In 1916, the Germans sought a decisive battle on the strategic heights above Verdun, where they planned to bleed France's army to death with their massed artillery. On the first day of battle alone, French positions were inundated by one million heavy shells. The titanic bombardment went on for ten months, explosives against human flesh. Trenches and dugouts were pulverized. Entire French regiments were destroyed in hours.

The French commander, Gen. Nivelle, ordered his 2nd Army defending Verdun: `No surrender; no retreat, not even an inch: die where you stand.' And so they did.

On 4-5 June, the Germans poured 100,000 poison gas shells - chlorine, phosgene, and cyanide - onto only 4 kms of French-held front - then launched divisional assaults against the position. French soldiers had no gasmasks. Thousands died in hideous agony, or were blinded. Yet they somehow held.

Shells churned the battlefield into a gigantic quagmire of mud, rotting corpses, body parts, dead horses, overhung by a toxic miasma of chlorine and mustard gas. Troops went days without food; they drank from shell craters filled with bodies, and often drowned in them. German flamethrowers inflicted frightful casualties. Shells rained down round the clock. Every tiny elevation, every fort, became a little Thermopylae.

At the height of the German attack on Fort Vaux, over 2,000 heavy shells an hour, some 405mm 1,000 kg monsters, were exploding each on its roof and glacis.
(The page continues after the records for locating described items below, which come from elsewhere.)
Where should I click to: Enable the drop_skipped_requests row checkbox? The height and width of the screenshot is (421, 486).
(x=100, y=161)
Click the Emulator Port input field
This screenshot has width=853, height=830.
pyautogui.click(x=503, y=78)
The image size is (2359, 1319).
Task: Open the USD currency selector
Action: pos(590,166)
When we today talk about soldier's combat stress, think of the heroic garrison of Vaux, burned, gassed, poisoned by toxic smoke, dying of thirst, fearing they would be buried alive at any moment, yet fighting on. The French lost 100,000 casualties trying to retake another fort, Douaumont.

Three-quarters of the French Army, an and entire generation of France's men, passed through the inferno of Verdun. Units stayed in line until they had lost 60% casualties. Every town and village in France bears a war memorial with names of its sons fallen at Verdun. The heights above the Meuse River became France's Calvary; `They shall not pass' the army's and nation's credo.
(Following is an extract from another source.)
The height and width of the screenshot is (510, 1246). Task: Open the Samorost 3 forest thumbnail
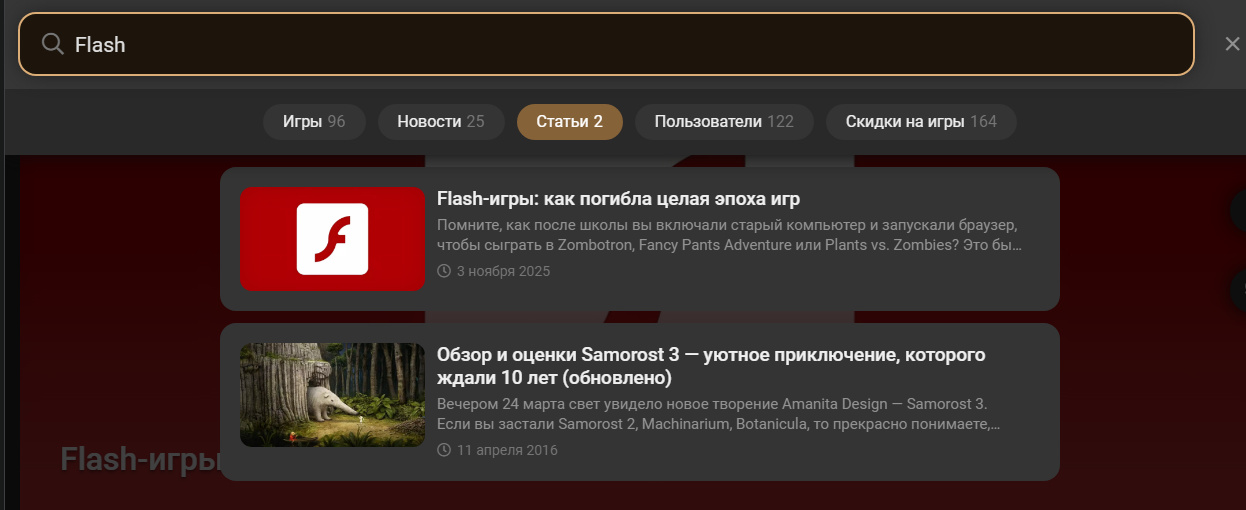pos(332,395)
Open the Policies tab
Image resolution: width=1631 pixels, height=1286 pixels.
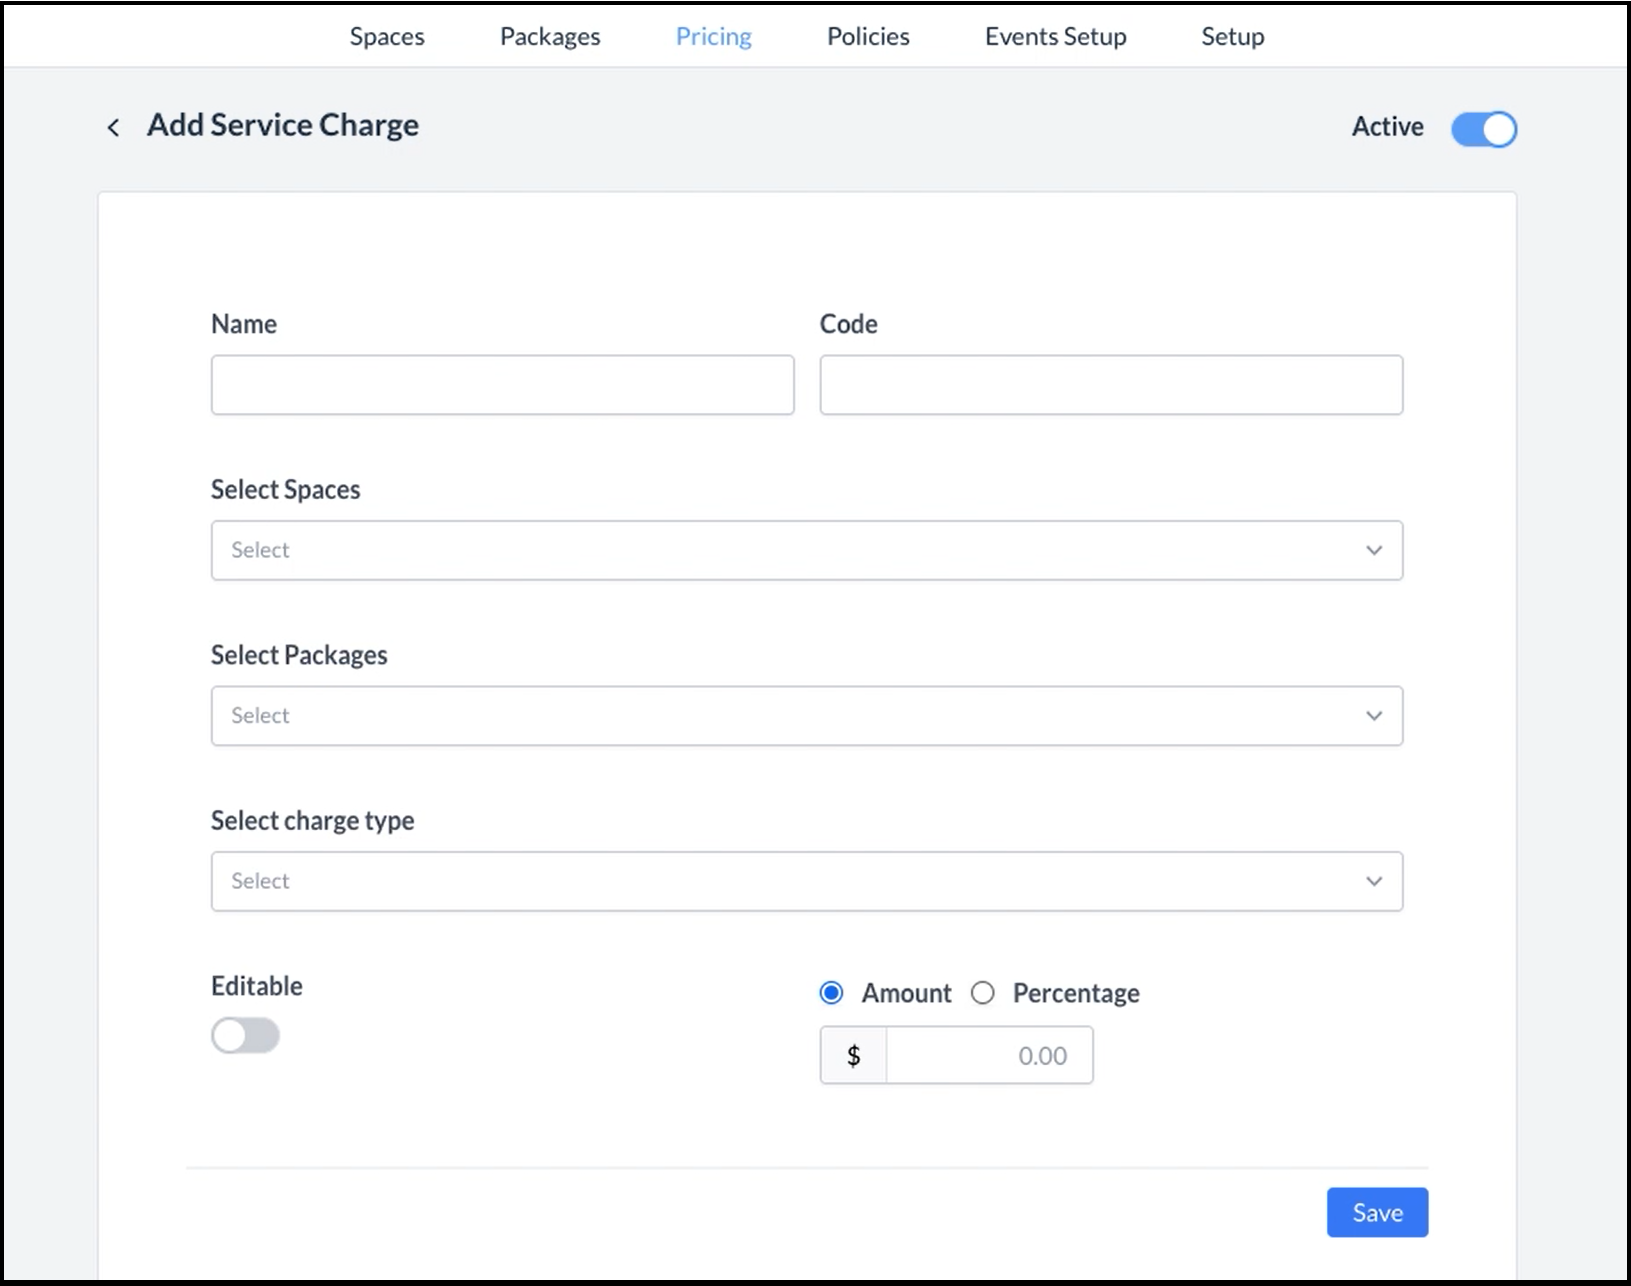(868, 37)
The attacking Germans fought, as always, like lions, losing 400,000 dead. They almost broke through, but were finally held at the last line of French defenses, at fearsome sacrifice. French soldiers fought like tigers, with their legendary fury and élan: over 430,000 died at Verdun; 800,000 were gassed or crippled for life. Bones are still unearthed here today, 87 years later; French metro's and busses only recently ended reserved seating for `mutilated war veterans.' After the war, there were not enough young Frenchmen to farm the fields or produce children.

In the end, the French held Verdun. In this battle alone, France lost almost 1.5 times total US losses in all of World War II, and 20% of its nearly 2 million dead from 1914-1918.
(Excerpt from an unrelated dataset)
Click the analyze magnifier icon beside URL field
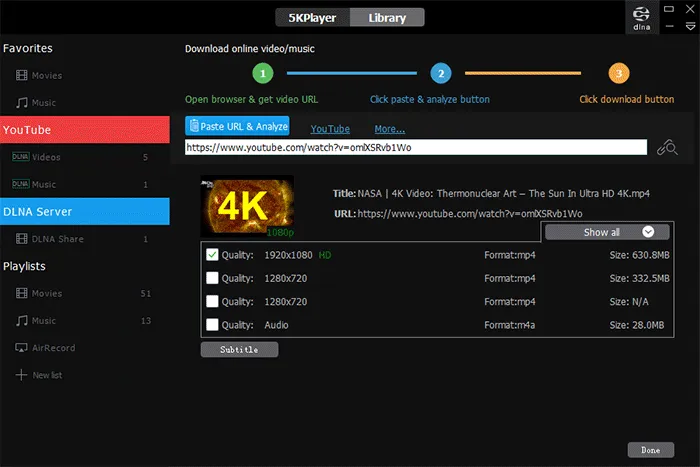The image size is (700, 467). [x=667, y=148]
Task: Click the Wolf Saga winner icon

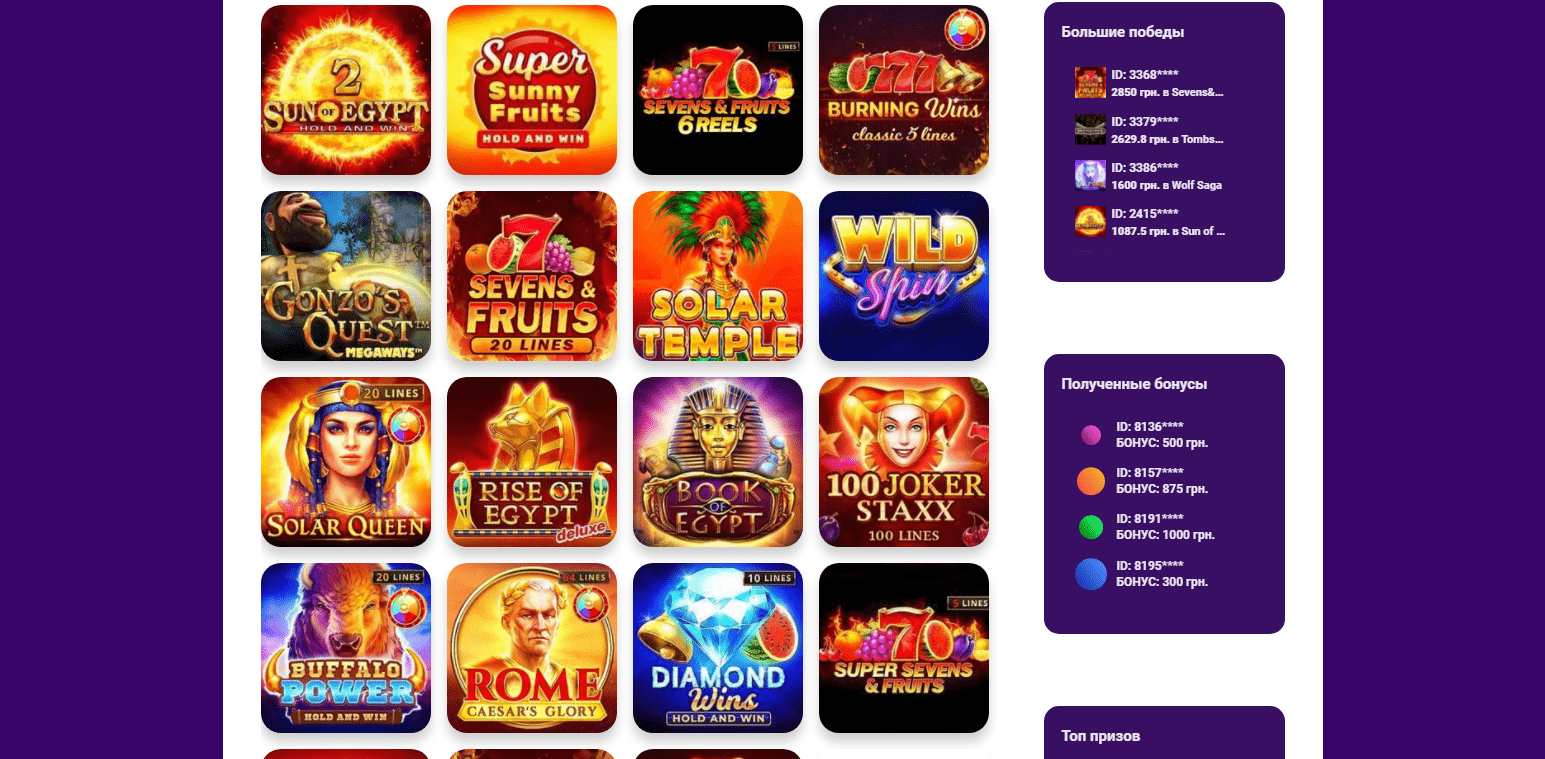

To the northwest of here is Sedan. In May, 1940, the racing German XIX Panzer Corps negotiated the dense Ardennes Forest and fought across the Meuse, dividing, then shattering the French Army. Italy attacked in the south.

The French did not simply surrender, as some Americans claim. Their army fought valiantly, but was overwhelmed and torn apart by German's high-tech military machine, just as Iraq's outdated forces were recently obliterated by high-tech US forces.

The French government wanted to fight on from Brittany, but there were no army divisions left intact. France lost 210,000 dead in 1940 fighting Germany and Italy; America lost 292,000 men during the entire war. Let's keep the historical record accurate.

You know, it's so easy for us North Americans to criticize others' reluctance to go to war. There has NEVER been a major war fought on North American soil.

And I hope there never will be.

Here or anywhere else, for that matter.